▸ Pixel coordinate grounding data

○ ○ ○

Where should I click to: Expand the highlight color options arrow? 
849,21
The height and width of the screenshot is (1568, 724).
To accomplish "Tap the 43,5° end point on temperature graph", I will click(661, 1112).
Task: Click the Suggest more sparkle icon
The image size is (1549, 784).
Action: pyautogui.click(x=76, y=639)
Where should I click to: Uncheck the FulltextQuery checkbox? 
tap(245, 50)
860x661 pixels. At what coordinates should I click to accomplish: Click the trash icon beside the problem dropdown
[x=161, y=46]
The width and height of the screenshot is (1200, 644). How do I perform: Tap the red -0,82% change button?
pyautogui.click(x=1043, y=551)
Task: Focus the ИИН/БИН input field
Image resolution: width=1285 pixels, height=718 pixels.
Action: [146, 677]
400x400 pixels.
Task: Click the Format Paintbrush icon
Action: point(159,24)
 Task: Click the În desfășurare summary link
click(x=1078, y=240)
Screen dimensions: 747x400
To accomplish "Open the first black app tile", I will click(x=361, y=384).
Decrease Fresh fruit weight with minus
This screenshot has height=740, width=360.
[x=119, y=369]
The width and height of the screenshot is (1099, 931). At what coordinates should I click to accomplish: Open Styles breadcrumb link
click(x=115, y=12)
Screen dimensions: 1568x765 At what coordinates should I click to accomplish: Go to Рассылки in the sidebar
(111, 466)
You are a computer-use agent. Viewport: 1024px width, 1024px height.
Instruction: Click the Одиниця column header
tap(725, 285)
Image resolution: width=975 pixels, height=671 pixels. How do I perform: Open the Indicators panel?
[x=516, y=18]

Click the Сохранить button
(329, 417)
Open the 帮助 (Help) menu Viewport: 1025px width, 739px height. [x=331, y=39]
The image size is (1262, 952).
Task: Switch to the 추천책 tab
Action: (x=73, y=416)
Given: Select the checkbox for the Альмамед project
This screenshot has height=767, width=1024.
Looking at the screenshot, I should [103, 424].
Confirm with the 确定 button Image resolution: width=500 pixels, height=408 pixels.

○ ○ ○

▸ WORK INSTRUCTIONS
Output every record above exactly as it appears.

▸ RESULT
Where should I click to: Expand the highlight color options arrow? 
849,21
The height and width of the screenshot is (1568, 724).
To accomplish "Tap the 43,5° end point on temperature graph", I will click(661, 1112).
Task: Click the Suggest more sparkle icon
The image size is (1549, 784).
Action: pyautogui.click(x=76, y=639)
Where should I click to: Uncheck the FulltextQuery checkbox? 
tap(245, 50)
860x661 pixels. At what coordinates should I click to accomplish: Click the trash icon beside the problem dropdown
[x=161, y=46]
The width and height of the screenshot is (1200, 644). How do I perform: Tap the red -0,82% change button?
pyautogui.click(x=1043, y=551)
Task: Focus the ИИН/БИН input field
Image resolution: width=1285 pixels, height=718 pixels.
Action: [146, 677]
400x400 pixels.
Task: Click the Format Paintbrush icon
Action: point(159,24)
 Task: Click the În desfășurare summary link
click(x=1078, y=240)
Screen dimensions: 747x400
To accomplish "Open the first black app tile", I will click(x=361, y=384).
Decrease Fresh fruit weight with minus
This screenshot has height=740, width=360.
[x=119, y=369]
The width and height of the screenshot is (1099, 931). At what coordinates should I click to accomplish: Open Styles breadcrumb link
click(x=115, y=12)
Screen dimensions: 1568x765 At what coordinates should I click to accomplish: Go to Рассылки in the sidebar
(111, 466)
You are a computer-use agent. Viewport: 1024px width, 1024px height.
Instruction: Click the Одиниця column header
tap(725, 285)
Image resolution: width=975 pixels, height=671 pixels. How do I perform: Open the Indicators panel?
[x=516, y=18]

Click the Сохранить button
(329, 417)
Open the 帮助 (Help) menu Viewport: 1025px width, 739px height. [x=331, y=39]
The image size is (1262, 952).
Task: Switch to the 추천책 tab
Action: (x=73, y=416)
Given: Select the checkbox for the Альмамед project
This screenshot has height=767, width=1024.
Looking at the screenshot, I should [103, 424].
Confirm with the 确定 button Image resolution: width=500 pixels, height=408 pixels.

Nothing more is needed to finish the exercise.